Work instructions: Continue the piece below about Chesterfield and its Memorial Day Celebration, starting after its last sentence.

Selected extract:

--- START ---

Chesterfield residents like my grandfather, who was born in 1930, said they remember occasionally seeing Native Americans on horseback in those Portneuf Valley hills.

Census records show my grandfather grew up with a rotating cast of characters, with as many as 27 other family members and laborers who needed hot meals and a roof over their head, making a home there.

When I called Hatch to learn more about the history of Chesterfield and its upcoming Memorial Day Celebration, I was surprised to learn he instantly remembered my grandfather, my great Uncle Mel and the rest of our family, especially their daily rituals of moving their cattle from a nearby corral to grazing pastures each morning and night.

“I remember going up there many times,” he said. “I would meet Mel there, and we would go over to the Brick Store with our nickel and buy the candy that would last the longest: Smith Brothers Cough Drops. I remember doing that for what seems like years.”

I have a lot of dear memories of my grandfather, who at 90 died of COVID-19 in December. He was the last living sibling who grew up in the “big house,” as my family calls it, and raised cattle and alfalfa near 24 Mile Creek.

My fondest, though, was attending the Chesterfield Memorial Day Celebration with him, my mother and my cousin in 2013. Something told me then we needed to take Grandpa back to his hometown and hear his stories before it was too late.

And hear stories we did. We learned how the children in his family slept four to a bed, how the big house didn’t have electricity growing up, how the girls weeded the garden and the boys tended the cattle, how primary lessons at the church in the winter could freeze your toes, how there were always dances to attend and shenanigans to get into.

The event features a 5K fun run, a picnic, an organized dance in the Amusement Hall, and, best of all, guided wagon tours of the township. The town’s shop and museum, which features photos of my great-great-grandparents, great-grandparents and even my grandfather’s first grade class photo, has so many facets of pioneer life to explore and learn from.

Many of the families who populated Chesterfield over the years have donated cherished trinkets and treasures to keep their stories alive.

My mom’s cousin, Kathleen Killian, is our family’s genealogy wizard, and she provided several of the photos of our ancestors to the museum to ensure they wouldn’t be forgotten. Her mother, my great Aunt Rhoda, loved picking wildflowers in Chesterfield and finding a quiet place to read. Rhoda Bennett died in April 2020.

--- END ---

Extracted information:
--- START ---

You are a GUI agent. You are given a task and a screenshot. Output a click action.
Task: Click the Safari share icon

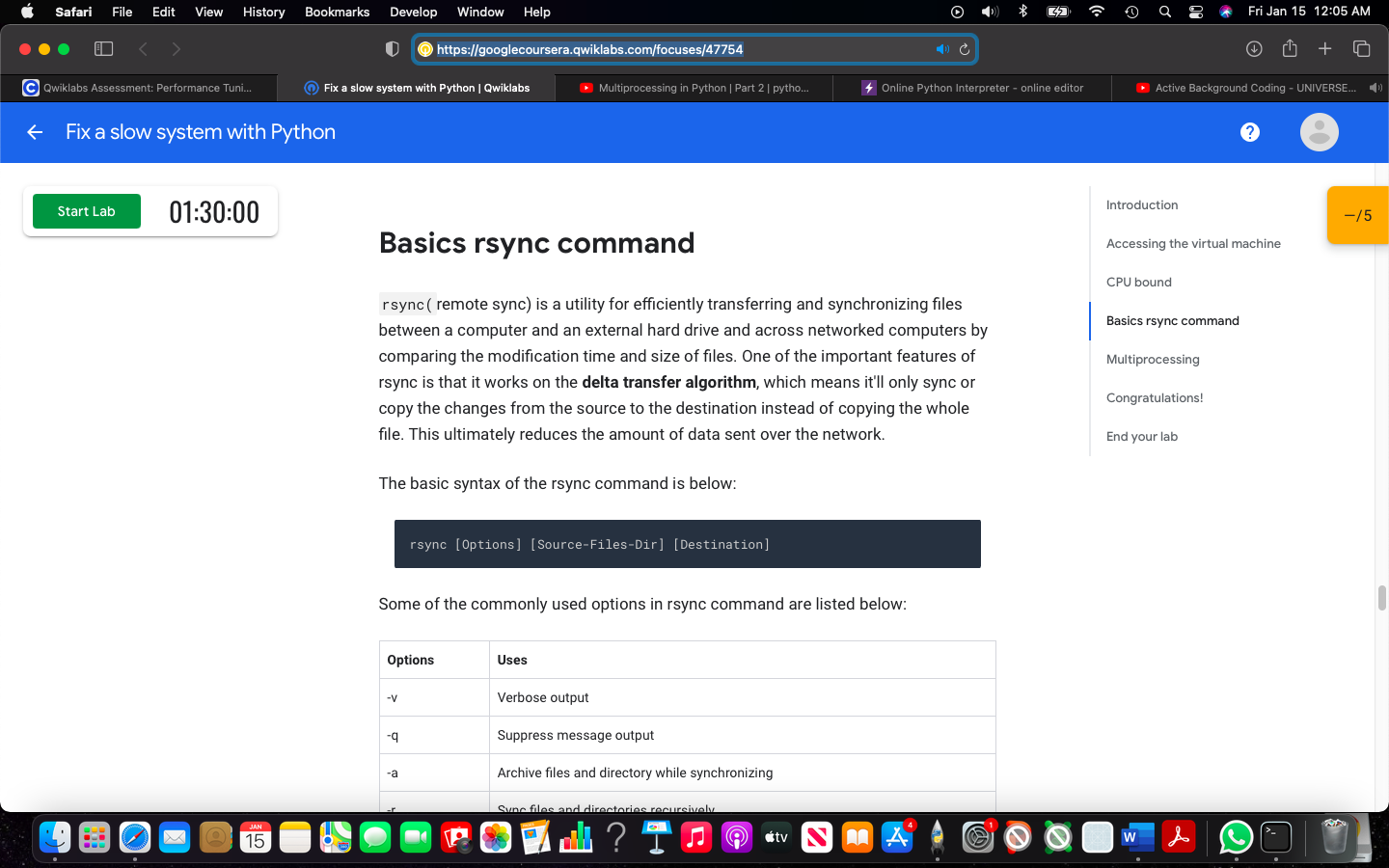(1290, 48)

--- END ---
--- START ---

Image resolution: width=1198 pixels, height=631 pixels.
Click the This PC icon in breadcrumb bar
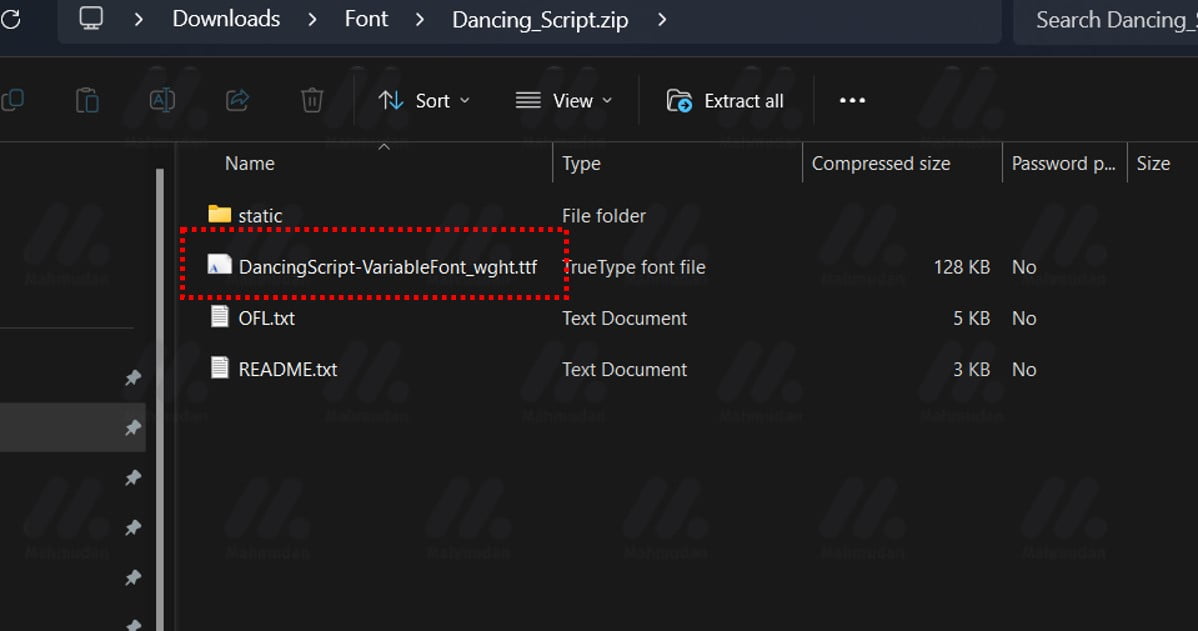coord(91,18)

--- END ---
--- START ---

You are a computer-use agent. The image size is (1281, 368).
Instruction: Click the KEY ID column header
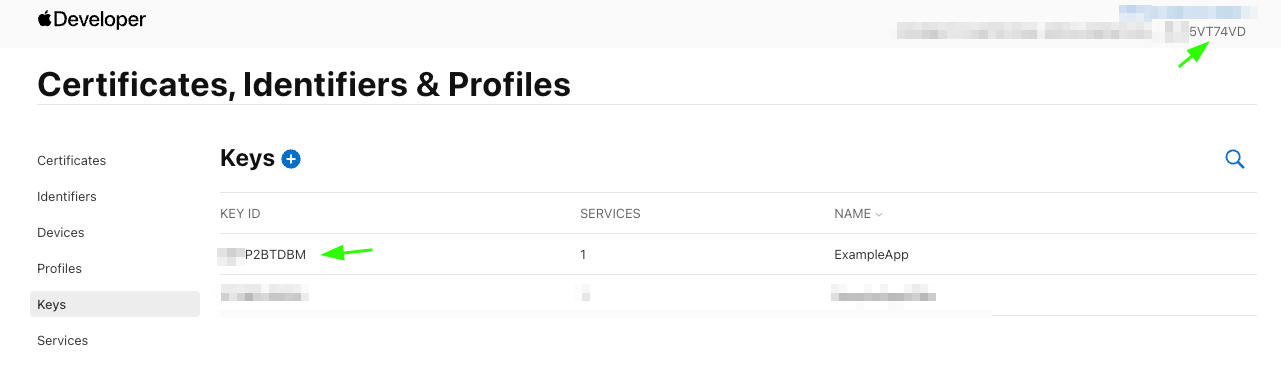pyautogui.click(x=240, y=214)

--- END ---

The answer:
“Back in the day, when they decided they were going to rebuild (Chesterfield), my mom and dad used to go up every Memorial Day,” Killian said. “They would take their motorhome, and they would park up there and volunteered. Dad, here he was in his 60s and 70s, actually helping — helping rebuild.”

Memorial Day has always been a time for our family to go fishing and camping in the Bancroft and Chesterfield areas, my mom told me, and, perhaps more importantly, it’s always been a time to recognize those who came before us by placing flowers on the graves of our loved ones in the Chesterfield and other local cemeteries.

Hatch knows just how important upholding those traditions and keeping family close can be. He hears it from visitors and descendants of the town regularly.

“That is a feeling we get that helps us relive what our ancestors experienced; it is a special feeling,” he said. “We can read histories. All of those kinds of things can move us. This is just another history, but it’s a material history that we can almost relive with them as we visit with each other. We can envision better how life was back then.”

Hatch said he thought he did a good job of asking his father questions about their family’s past while he was still alive.

“But today I’ve got another dozen or two that I’d like to ask him now,” he said.

What a better time than Memorial Day, when we pause to reflect on those military members we have lost in action, to set aside time and ask our elders questions we may never get to otherwise.

I wish I had more time with Grandpa to learn his stories, to learn our stories, especially since he was always so willing to tell them.

But I know he, and all of our other LDS ancestors, believed that families are forever.

The efforts to preserve Chesterfield are certainly material proof of that.